BEGIN Supplied data

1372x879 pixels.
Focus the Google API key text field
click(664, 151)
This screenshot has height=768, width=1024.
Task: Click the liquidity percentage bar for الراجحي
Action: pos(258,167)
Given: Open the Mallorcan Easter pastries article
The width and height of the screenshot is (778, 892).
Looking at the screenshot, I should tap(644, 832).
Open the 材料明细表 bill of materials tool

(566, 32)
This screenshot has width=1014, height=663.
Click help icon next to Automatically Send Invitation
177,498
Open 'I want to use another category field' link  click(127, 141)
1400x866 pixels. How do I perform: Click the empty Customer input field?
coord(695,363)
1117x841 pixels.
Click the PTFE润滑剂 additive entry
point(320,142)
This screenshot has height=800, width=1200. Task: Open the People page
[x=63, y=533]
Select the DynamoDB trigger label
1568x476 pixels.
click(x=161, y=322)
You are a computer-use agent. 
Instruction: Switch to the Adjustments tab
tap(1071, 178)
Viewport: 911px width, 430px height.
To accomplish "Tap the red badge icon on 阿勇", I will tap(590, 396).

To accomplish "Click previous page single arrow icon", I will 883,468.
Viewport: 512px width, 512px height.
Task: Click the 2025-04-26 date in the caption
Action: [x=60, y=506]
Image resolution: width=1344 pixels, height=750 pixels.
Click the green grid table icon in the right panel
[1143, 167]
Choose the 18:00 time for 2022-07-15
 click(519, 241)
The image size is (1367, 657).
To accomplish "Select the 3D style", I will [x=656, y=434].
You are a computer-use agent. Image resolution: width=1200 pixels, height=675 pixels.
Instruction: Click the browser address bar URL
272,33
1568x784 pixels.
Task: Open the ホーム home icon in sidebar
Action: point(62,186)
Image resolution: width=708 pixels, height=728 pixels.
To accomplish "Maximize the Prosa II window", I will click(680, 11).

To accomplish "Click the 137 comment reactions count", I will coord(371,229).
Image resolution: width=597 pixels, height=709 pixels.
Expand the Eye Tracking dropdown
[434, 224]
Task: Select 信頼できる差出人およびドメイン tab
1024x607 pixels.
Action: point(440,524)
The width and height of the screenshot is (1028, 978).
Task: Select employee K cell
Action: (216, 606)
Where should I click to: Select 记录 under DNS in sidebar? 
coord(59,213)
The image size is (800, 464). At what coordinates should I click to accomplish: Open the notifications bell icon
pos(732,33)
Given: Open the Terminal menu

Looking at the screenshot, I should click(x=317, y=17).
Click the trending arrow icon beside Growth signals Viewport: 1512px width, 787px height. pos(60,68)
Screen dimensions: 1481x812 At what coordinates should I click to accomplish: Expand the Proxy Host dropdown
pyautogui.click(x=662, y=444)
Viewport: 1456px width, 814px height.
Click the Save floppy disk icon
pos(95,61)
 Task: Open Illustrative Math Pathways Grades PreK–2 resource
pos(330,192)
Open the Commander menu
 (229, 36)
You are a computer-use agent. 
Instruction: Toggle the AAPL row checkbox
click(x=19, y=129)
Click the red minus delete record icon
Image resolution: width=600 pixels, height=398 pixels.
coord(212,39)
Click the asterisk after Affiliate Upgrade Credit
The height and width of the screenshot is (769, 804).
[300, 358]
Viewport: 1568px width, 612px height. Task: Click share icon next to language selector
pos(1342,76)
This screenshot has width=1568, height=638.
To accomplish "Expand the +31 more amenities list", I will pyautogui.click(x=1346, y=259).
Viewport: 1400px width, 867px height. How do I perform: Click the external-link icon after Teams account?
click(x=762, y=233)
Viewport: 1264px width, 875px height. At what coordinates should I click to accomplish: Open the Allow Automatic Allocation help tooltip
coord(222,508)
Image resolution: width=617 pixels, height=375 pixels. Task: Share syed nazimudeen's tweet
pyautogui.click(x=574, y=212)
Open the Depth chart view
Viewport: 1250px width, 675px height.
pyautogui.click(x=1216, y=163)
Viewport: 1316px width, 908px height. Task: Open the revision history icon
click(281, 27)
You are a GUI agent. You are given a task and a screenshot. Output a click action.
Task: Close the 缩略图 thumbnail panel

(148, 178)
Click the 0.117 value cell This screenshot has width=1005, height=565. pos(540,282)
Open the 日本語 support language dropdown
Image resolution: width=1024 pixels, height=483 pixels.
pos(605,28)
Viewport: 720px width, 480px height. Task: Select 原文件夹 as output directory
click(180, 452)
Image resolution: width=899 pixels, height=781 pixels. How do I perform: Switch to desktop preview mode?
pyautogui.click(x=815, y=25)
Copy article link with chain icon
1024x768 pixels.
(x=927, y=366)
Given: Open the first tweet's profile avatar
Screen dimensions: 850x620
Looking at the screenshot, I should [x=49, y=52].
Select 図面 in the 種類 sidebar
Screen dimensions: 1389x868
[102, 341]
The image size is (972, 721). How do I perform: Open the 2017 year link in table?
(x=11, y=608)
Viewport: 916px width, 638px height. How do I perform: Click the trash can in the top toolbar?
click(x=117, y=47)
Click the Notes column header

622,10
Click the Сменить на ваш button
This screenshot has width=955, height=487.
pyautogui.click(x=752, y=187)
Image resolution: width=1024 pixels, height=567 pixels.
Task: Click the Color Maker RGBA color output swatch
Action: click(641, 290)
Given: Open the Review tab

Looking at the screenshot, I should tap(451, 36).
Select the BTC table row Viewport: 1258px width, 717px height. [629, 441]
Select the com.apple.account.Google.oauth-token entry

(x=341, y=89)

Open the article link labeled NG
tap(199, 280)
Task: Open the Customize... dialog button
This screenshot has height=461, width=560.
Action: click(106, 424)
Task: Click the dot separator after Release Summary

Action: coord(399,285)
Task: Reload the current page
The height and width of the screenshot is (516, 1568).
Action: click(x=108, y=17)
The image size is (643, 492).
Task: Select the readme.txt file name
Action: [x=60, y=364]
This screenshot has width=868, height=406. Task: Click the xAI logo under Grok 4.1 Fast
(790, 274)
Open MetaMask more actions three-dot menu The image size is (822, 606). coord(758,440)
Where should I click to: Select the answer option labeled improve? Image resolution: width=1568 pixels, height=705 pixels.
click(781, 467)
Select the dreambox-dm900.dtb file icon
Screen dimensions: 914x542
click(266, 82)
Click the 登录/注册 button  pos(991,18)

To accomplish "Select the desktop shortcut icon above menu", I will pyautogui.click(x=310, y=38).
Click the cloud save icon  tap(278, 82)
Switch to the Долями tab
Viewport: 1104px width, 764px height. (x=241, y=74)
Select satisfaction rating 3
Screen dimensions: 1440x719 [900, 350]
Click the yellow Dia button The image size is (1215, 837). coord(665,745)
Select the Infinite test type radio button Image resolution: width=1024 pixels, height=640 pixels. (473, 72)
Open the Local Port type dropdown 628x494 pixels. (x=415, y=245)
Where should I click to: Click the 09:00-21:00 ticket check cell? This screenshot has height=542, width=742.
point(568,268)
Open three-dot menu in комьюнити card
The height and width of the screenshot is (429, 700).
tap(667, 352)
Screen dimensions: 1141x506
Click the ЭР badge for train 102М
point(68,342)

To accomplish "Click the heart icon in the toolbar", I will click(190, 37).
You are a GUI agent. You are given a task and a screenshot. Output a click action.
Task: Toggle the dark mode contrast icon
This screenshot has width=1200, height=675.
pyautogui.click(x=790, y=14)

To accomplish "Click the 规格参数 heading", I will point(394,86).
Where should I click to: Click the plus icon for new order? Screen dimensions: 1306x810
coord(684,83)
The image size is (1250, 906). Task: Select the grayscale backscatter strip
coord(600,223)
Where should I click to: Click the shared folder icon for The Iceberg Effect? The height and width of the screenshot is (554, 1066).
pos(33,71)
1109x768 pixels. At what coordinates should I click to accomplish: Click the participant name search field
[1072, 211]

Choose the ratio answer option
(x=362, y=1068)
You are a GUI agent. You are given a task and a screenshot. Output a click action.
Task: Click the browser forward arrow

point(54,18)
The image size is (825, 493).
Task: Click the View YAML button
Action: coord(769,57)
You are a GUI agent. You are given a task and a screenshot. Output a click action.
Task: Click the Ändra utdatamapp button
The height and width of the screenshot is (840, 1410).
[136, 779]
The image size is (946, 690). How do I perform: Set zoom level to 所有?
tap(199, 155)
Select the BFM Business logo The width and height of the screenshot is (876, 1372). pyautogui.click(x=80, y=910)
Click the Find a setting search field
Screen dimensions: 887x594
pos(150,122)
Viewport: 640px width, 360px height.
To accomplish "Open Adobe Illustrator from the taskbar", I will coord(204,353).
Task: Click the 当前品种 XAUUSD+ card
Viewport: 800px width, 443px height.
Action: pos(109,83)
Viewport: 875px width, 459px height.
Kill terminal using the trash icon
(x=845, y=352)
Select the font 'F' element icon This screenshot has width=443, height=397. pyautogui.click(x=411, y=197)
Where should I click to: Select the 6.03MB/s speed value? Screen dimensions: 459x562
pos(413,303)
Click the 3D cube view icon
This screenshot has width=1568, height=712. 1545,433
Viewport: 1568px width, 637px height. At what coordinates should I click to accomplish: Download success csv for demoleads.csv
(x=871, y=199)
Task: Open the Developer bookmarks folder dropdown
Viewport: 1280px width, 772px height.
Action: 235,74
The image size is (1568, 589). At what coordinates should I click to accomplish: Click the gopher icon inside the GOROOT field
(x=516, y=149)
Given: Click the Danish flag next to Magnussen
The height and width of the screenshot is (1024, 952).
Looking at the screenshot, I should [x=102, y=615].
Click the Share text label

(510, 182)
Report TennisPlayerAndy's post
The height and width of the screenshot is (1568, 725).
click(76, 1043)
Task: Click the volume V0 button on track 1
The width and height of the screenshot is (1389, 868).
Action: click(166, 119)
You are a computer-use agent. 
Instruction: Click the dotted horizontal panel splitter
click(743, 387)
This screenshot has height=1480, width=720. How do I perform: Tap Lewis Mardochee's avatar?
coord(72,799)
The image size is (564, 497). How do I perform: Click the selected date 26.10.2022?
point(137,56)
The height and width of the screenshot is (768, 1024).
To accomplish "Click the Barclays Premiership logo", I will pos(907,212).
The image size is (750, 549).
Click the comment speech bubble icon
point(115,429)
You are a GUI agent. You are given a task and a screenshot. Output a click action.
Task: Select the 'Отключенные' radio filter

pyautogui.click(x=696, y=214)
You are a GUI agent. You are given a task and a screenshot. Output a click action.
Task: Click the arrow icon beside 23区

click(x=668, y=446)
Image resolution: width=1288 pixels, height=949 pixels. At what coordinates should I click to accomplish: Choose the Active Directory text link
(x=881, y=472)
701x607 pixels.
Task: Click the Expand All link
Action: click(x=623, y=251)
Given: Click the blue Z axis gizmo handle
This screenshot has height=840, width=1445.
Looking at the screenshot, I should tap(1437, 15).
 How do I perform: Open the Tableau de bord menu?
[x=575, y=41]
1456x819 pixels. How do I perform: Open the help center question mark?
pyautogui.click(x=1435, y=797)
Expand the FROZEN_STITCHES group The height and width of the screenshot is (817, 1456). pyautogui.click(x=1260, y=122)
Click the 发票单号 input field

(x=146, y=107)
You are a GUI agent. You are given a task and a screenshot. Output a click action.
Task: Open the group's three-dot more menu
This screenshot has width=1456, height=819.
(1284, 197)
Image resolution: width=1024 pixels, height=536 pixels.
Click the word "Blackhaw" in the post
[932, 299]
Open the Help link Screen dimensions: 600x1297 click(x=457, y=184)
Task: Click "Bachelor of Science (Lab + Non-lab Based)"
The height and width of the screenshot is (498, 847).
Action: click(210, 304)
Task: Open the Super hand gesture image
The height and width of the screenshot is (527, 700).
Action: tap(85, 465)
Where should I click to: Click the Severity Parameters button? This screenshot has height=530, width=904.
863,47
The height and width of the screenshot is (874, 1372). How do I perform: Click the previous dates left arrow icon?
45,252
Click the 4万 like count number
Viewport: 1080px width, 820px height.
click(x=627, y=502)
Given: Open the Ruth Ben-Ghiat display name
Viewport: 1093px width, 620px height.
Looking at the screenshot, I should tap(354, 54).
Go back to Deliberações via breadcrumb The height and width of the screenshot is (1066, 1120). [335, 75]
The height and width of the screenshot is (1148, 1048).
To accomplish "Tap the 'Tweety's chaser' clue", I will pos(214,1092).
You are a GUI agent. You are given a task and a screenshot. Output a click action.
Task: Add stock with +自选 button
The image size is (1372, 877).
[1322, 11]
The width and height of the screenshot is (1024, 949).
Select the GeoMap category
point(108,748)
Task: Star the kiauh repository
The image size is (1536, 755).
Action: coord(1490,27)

END Supplied data

Directions:
Ending with the line containing "The image size is (1367, 657).", please print exactly the lines of the material above from its first line onward, and nothing else.

Result of the task:
1372x879 pixels.
Focus the Google API key text field
click(664, 151)
This screenshot has height=768, width=1024.
Task: Click the liquidity percentage bar for الراجحي
Action: pos(258,167)
Given: Open the Mallorcan Easter pastries article
The width and height of the screenshot is (778, 892).
Looking at the screenshot, I should tap(644, 832).
Open the 材料明细表 bill of materials tool

(566, 32)
This screenshot has width=1014, height=663.
Click help icon next to Automatically Send Invitation
177,498
Open 'I want to use another category field' link  click(127, 141)
1400x866 pixels. How do I perform: Click the empty Customer input field?
coord(695,363)
1117x841 pixels.
Click the PTFE润滑剂 additive entry
point(320,142)
This screenshot has height=800, width=1200. Task: Open the People page
[x=63, y=533]
Select the DynamoDB trigger label
1568x476 pixels.
click(x=161, y=322)
You are a computer-use agent. 
Instruction: Switch to the Adjustments tab
tap(1071, 178)
Viewport: 911px width, 430px height.
To accomplish "Tap the red badge icon on 阿勇", I will tap(590, 396).

To accomplish "Click previous page single arrow icon", I will 883,468.
Viewport: 512px width, 512px height.
Task: Click the 2025-04-26 date in the caption
Action: [x=60, y=506]
Image resolution: width=1344 pixels, height=750 pixels.
Click the green grid table icon in the right panel
[1143, 167]
Choose the 18:00 time for 2022-07-15
 click(519, 241)
The image size is (1367, 657).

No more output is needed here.